Not drinking enough water

Being just a little dehydrated extremely sinks the energy levels. Dehydration reduces the blood volume, which will make the blood thicker. That makes the pumping of your heart less efficient, decreasing the speed at which nutrients and oxygen are reaching your organs and muscles. To determine your optimal fluid needs, divide your weight in half (in pounds) and that number in ounces should be your daily intake of fluid.

Iron deficiency

Not enough iron can make you weak, irritable, unable to focus and sluggish. Since less oxygen travels to the cells and muscles, that leaves you feeling tired. Increasing your iron intake reduces the risk of anemia – make sure you eat more kidney beans, eggs (with yolks), peanut butter, lean beef, tofu, dark green leafy vegetables and nuts, and combine them with vitamin C rich foods, which will improve the iron absorption. Behind the iron deficiency may hide some health problem, so if you’re suffering from iron deficiency, you should make an appointment to your doctor.

Being a perfectionist

Is it possible to be perfect? Of course not, but if you set unrealistic, difficult to achieve goals, you’ll work much harder and longer than necessary, without the anticipated feeling of self-satisfaction in the end. Set a time limit for your projects and take care to obey it. After a while you’ll notice that the extra time you were taking before wasn’t really improving your results.

Skipping breakfast

Food is the main fuel for your body, and during the night rest your body continues using the food you ate the evening before to keep your blood circulating and oxygen flowing. After waking up you are supposed to refuel yourself by eating breakfast. If you skip or delay it, you will feel sluggish and weak. Healthy examples of breakfast include a smoothie with low-fat milk, protein powder fruits and almond butter; porridge oats with protein powder and a bit of peanut butter; two slices of whole grains toast with 2 eggs and low fat yoghurt.

Too much junk food

Your favorite foods from drive-thru window are loaded with sugar and simple carbohydrates, which rapidly increase blood sugar levels. Regular sudden rises of the blood sugar followed by quick drops are causing fatigue throughout the day. By eating a whole grain along with a lean protein at every meal you’ll manage to keep your blood sugar levels stable. Good combinations: baked chicken with brown rice, sweet potato with salmon, or chicken with salad and fruits.

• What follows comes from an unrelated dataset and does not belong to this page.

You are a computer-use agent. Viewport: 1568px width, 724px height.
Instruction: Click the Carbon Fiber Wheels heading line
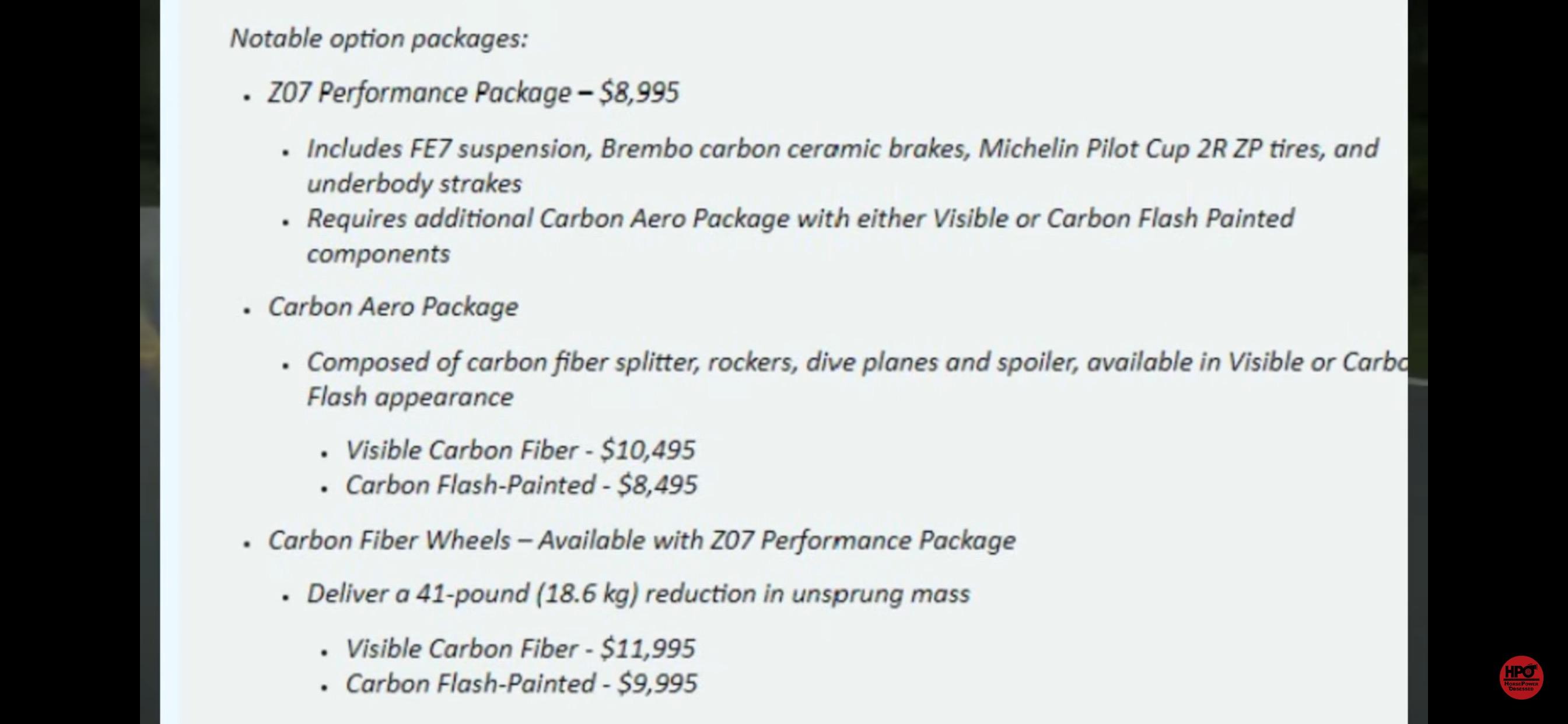[x=642, y=541]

Never giving ‘no’ for an answer

Being a people-pleaser sucks up your energy and happiness, and can make you angry and resentful over time. So next time when your boss asks if you can work the following Saturday, you don’t have to say ‘yes’. Practice saying ‘no’ out loud – hearing yourself saying the word makes it lot easier to say it to someone else when the next situation occurs.

Drinking glass of wine before bedtime

A drink or two to relax before falling asleep sounds like a good idea, but it will most likely backfire. After the initial sedative effect, alcohol sabotages sleep maintenance by creating a sudden rise of the adrenaline level. That is the reason why you wake up during the night after you’ve been drinking. It’s highly recommendable to finish your drink 3-4 hours prior to bedtime.

Staying up late on weekends

Sleeping on Sundays until noon after late party on Saturday night can disturb falling asleep the following night, and leads to sleep-deprived Monday morning. Whenever you go in bed in the wee small hours, try to wake up the next morning close to your normal waking time. If necessary, take a short nap in the afternoon. These power naps of 20 minutes give your body a chance to recharge without entering the REM phase (deep stage of sleep), which can cause you to feel even more tired after you wake up.

Too much caffeine throughout the day

If you normally start your day with a double espresso or so, you don’t have to worry. On the contrary, many studies have shown that 2-3 cups of coffee on a daily basis can even be beneficial for you. The problem occurs if you overdo it or consume it less than 6 hours prior to bedtime. Caffeine, through blocking the adenosine (byproduct of active cells, responsible for falling asleep) negatively affects your sleep. So be sure you finish your last one by mid-afternoon, and try to avoid some other products that are hidden sources of caffeine, such as non-cola sodas, chocolate and chocolate ice cream, weight-loss pills, pain relievers, energy water, instant oatmeal – just to name a few.